### Work instructions
Give exactly the lines from the one with "The height and" through the final line of the listing below, both included, leaving out any pictures.
Data records section start
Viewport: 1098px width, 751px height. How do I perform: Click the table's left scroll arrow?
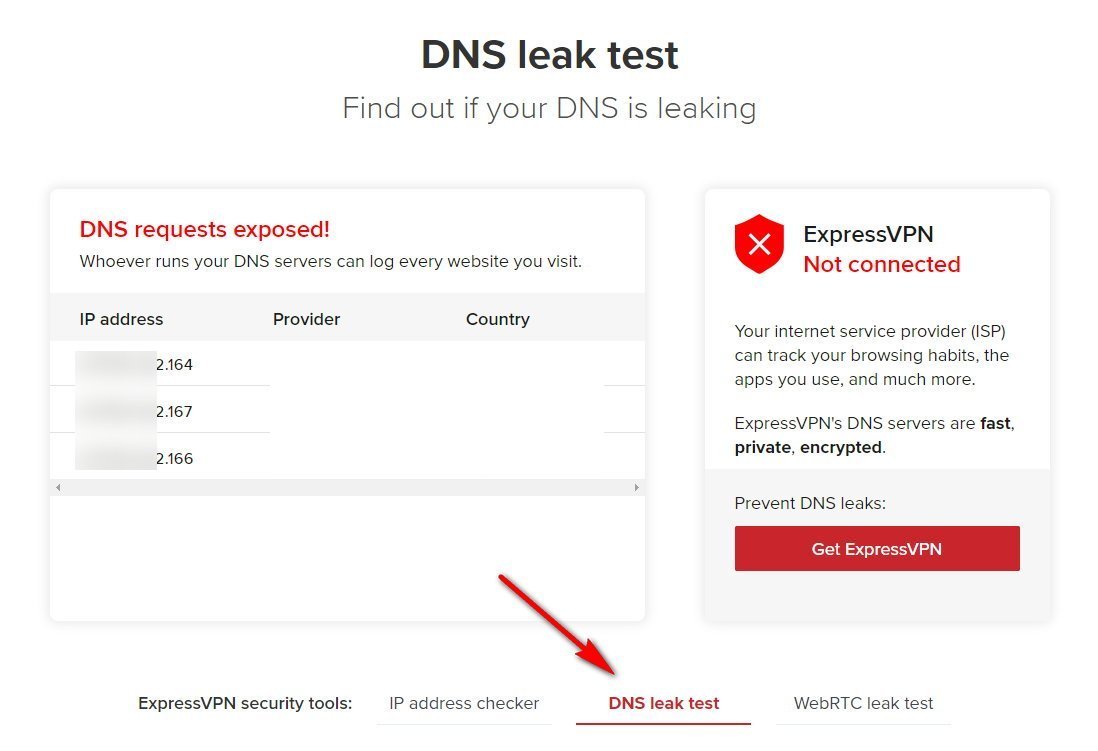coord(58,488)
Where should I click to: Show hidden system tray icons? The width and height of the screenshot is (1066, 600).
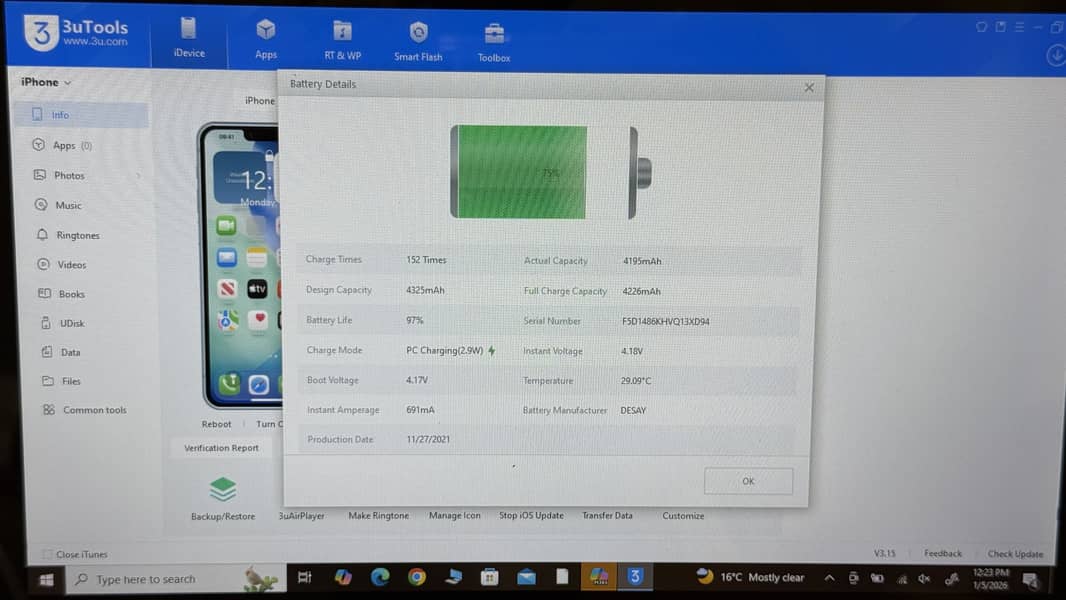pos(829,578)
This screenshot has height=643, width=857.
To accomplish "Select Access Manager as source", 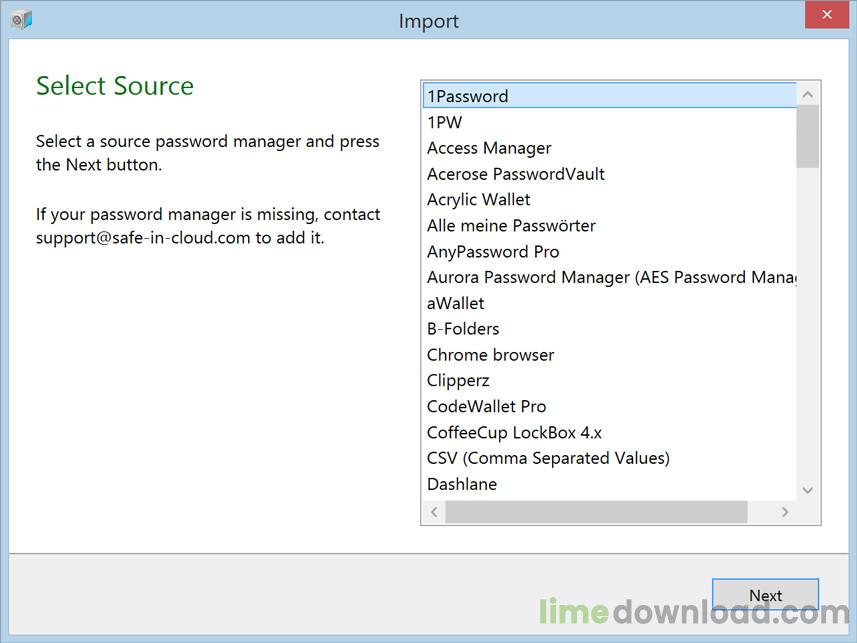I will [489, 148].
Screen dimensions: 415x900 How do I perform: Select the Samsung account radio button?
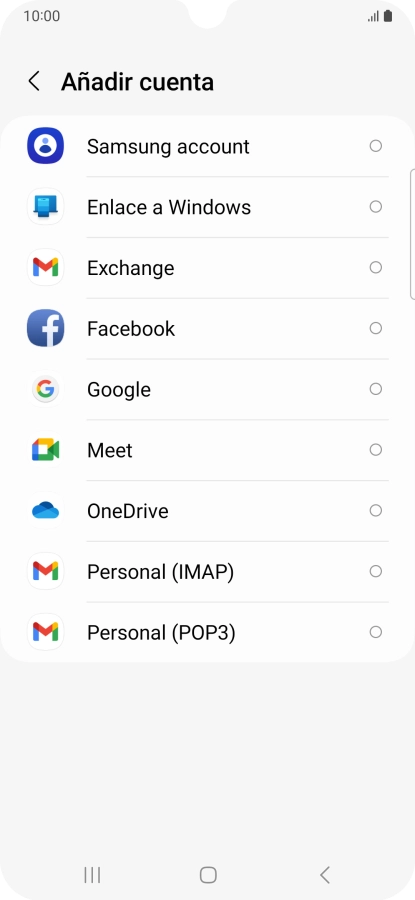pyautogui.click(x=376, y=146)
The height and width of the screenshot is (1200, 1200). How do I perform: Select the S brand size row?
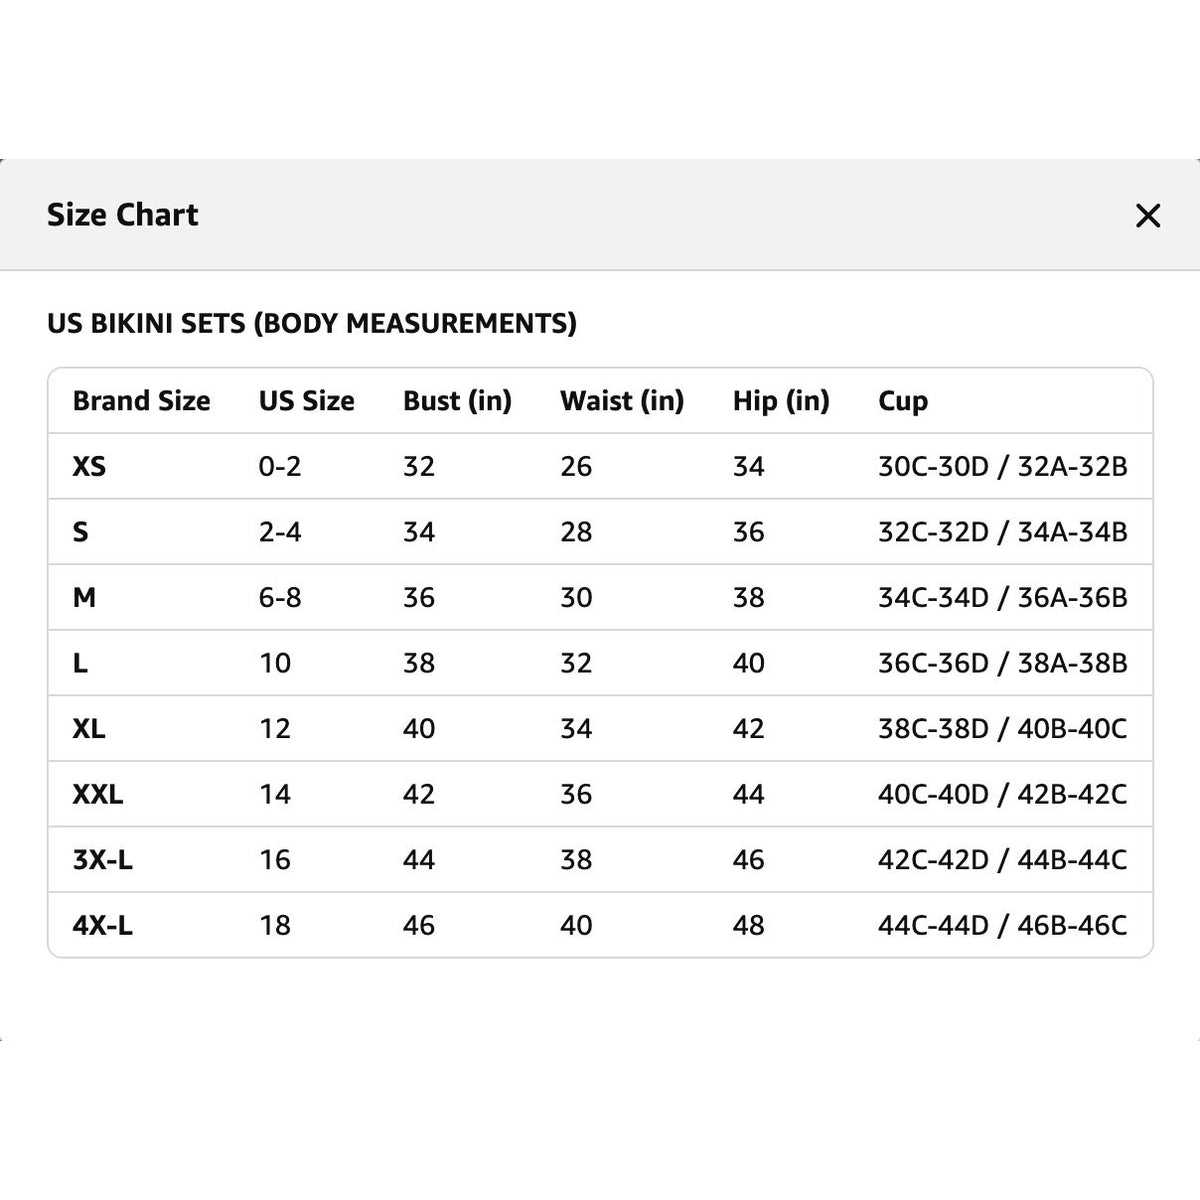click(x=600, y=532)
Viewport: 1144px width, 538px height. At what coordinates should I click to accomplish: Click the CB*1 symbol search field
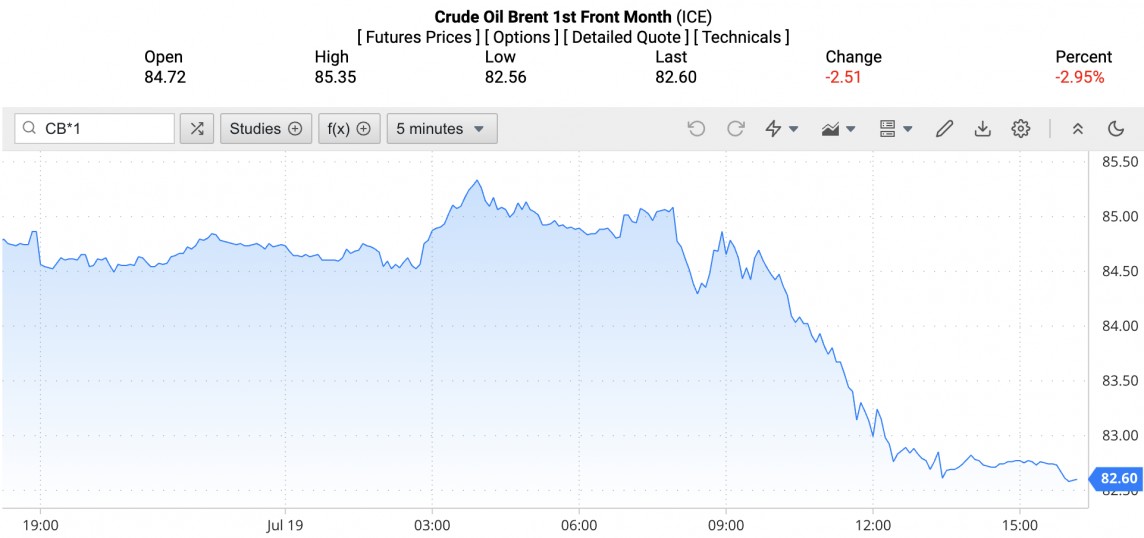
Data records section end
### Solution to the problem
The height and width of the screenshot is (1200, 1200). How do I perform: Select the S brand size row?
click(x=600, y=532)
Viewport: 1144px width, 538px height. At what coordinates should I click to accomplish: Click the CB*1 symbol search field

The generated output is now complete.